Van jongs af aan was Wilma ziekelijk; ze had last van duizelingen en was gevoelig voor licht en geluid.

Annette Portegies, biograaf van de Vlaamse schrijver Maurice Gilliams, kon dankbaar gebruik maken van haar kennis en van haar rijke Gilliams-collectie. „Ik heb haar nooit ontmoet, ken haar alleen als een strenge stem door de telefoon. Streng, omdat ze al snel in de gaten had dat ik géén collectioneur ben. Dat iemands belangstelling voor boeken zich kan beperken tot de inhoud ervan was voor haar nauwelijks te bevatten.” Portegies zegt het te betreuren dat met de dood van Wilma een „wereld op het punt staat te verdwijnen”.

Ze snapte niet dat enkel de inhoud van een boek je zou kunnen interesseren

Emeritus-hoogleraar letterkunde Marita Mathijsen prijst Wilma omdat ze „oog had voor details die anderen ontgaan”. Zo onthulde zij dat dichter Remco Campert niet in 1951 maar in 1950 debuteerde met de poëziebundel Ten lessons with Timothy. Hoe wist ze dat? „Wilma beschikte over een uitgave in eigen beheer, gesigneerd Parijs, december 1950”, zegt Mathijsen, die voor haar onderzoek naar onder meer haar biografie over Betje Wolff bij de Schumachers terecht kon.

Antiquaar Nick ter Wal interviewde haar eens voor vakblad De Boekenwereld (2009-2010), en noteerde een treffende uitspraak: „Nooit denken dat je weet hoe een boek eruitziet, dus blijf exemplaren kopen en naast elkaar leggen. Dat is mijn leidraad gebleven. Wanneer het genoeg is? Ja, eigenlijk nooit.”

Dichter Daan Doesborgh werkte recent voor Wilma. Hij kwam er terecht omdat hij als redacteur van het studentenblad Propria Cures omissies in het archief had aangetroffen. „Ik mailde het antiquariaat en kreeg per kerende post antwoord van Wilma: ja, die had ze. Alleen kon ze vanwege haar gezondheid niet de keldertrap afdalen, of ik dat wilde doen.”

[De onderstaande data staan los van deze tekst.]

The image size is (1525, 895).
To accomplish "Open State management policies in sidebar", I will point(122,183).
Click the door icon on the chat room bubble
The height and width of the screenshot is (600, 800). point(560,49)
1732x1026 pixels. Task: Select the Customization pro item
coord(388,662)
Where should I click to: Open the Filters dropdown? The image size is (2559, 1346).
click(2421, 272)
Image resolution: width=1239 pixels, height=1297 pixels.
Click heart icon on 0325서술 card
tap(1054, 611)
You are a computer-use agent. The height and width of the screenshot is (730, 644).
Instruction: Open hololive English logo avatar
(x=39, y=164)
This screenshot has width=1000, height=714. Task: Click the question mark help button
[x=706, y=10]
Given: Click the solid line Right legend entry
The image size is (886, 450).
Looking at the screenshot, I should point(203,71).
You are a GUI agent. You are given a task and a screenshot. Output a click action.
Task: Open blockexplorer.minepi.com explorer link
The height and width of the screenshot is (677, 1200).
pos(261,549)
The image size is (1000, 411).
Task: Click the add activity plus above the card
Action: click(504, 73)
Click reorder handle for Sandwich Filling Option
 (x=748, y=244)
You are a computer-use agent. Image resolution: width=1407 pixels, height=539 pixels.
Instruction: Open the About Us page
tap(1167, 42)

Doesborgh en anderen waren bang dat de boekencollectie na haar overlijden bij het oud papier terecht zou komen, zoals wel eerder gebeurd was na de dood van een antiquaar. Doesborgh: „Gelukkig is de eigenaar van het pand een belezen man die geen haast heeft met oplevering. We krijgen alle tijd de gigantische hoeveelheid te ordenen en er een goede bestemming voor te vinden. Deels gaat het boekenbezit naar de Ritman Bibliotheek in het Huis met de Hoofden aan de Amsterdamse Keizersgracht. Daar zal de naam Schuhmacher voortleven.”